Create a fold-assignment vector for random or spatially structured cross-validation.
Usage
make_blocks(
nfolds = 5,
df = data.frame(),
nblocks = nfolds * 2,
npoints = NA,
pres = numeric()
)Arguments
- nfolds
Numeric. Number of folds to create.
- df
Optional
data.frame. Columns define the structure used to build folds. When omitted, random folds are created fromnpoints.- nblocks
Numeric.
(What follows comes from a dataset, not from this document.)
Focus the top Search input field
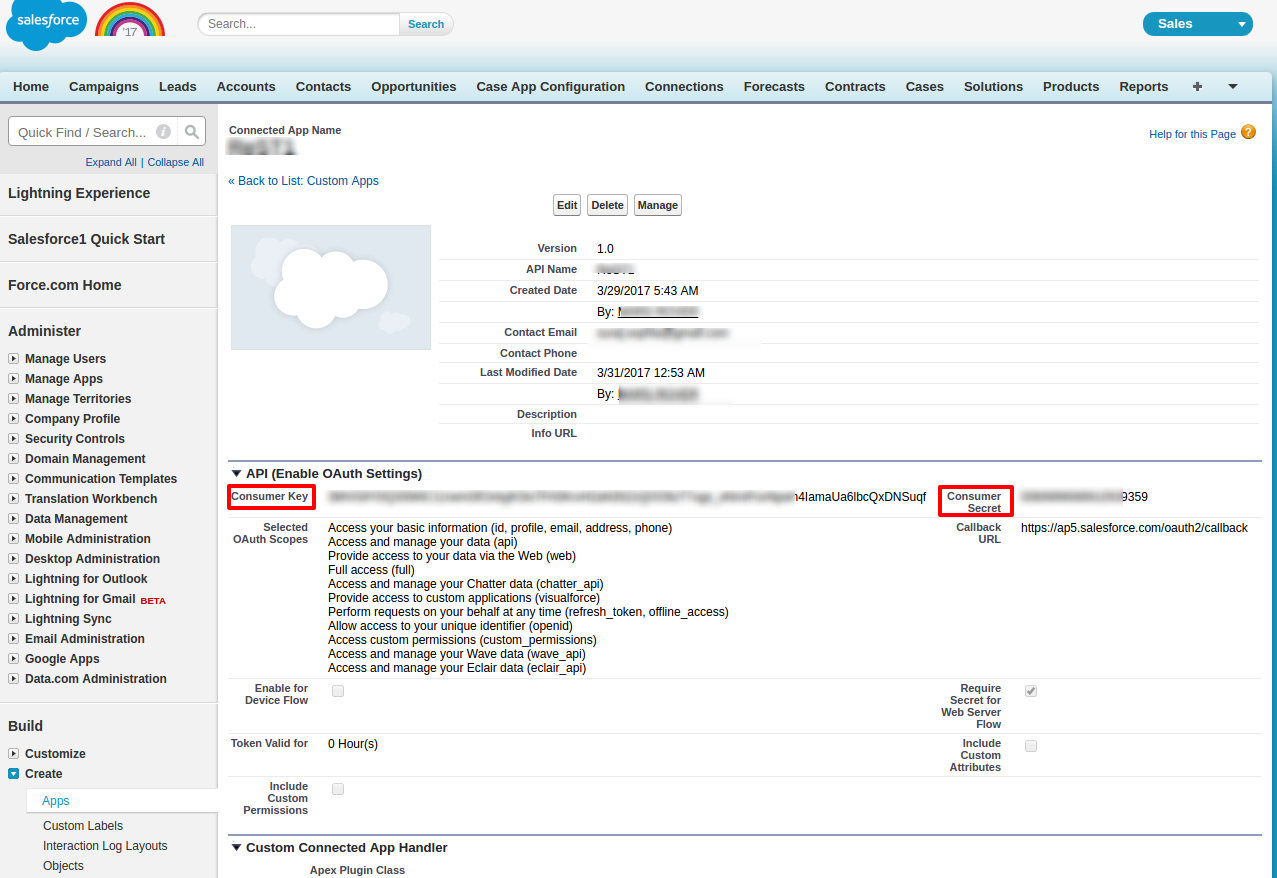Viewport: 1277px width, 878px height. coord(300,24)
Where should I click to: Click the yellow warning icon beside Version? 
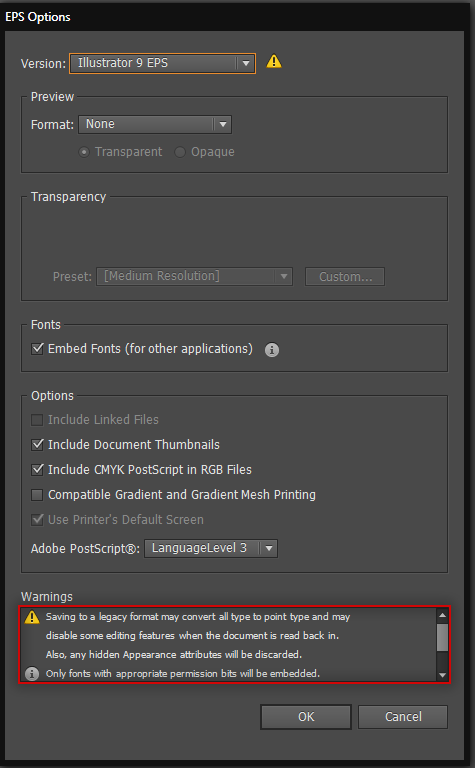pos(274,62)
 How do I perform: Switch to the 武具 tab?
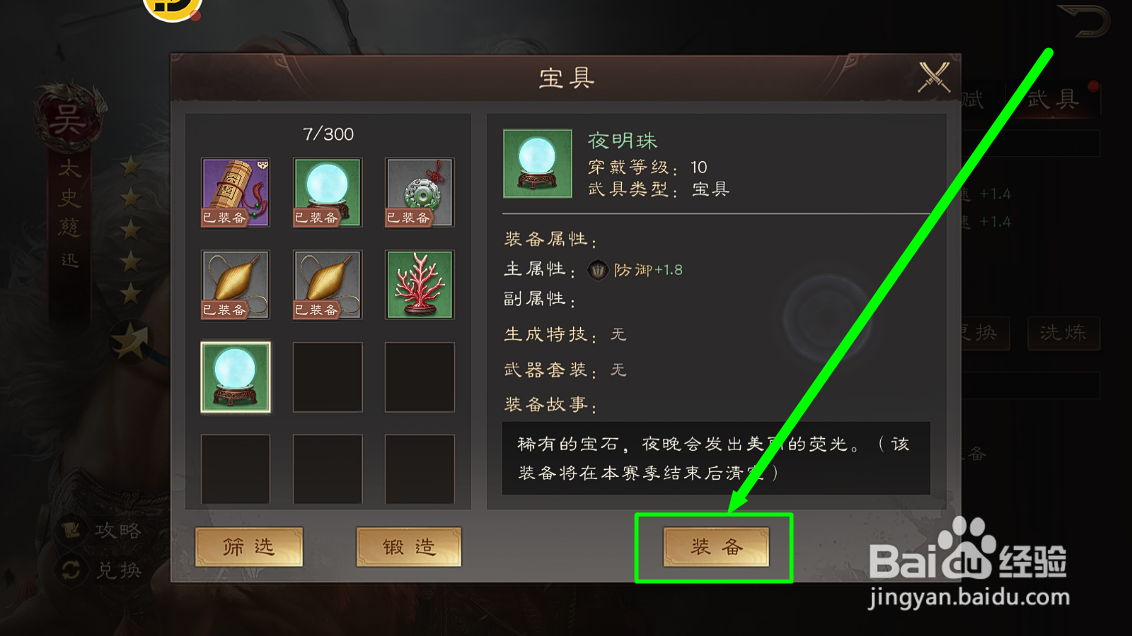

Number of initial clusters used to build the folds. Must be at least
nfolds.- npoints
Optional numeric. Number of observations to split when
dfis not supplied.- pres
Optional binary vector. Used to restrict CLARA clustering to a subset of rows and assign the remainder by nearest neighbours.
Value
An integer vector of length nrow(df) or npoints,
giving the fold assignment for each observation.
Details
If df has one column, folds are based on quantile bins. If
df has two or more columns, folds are based on CLARA clustering.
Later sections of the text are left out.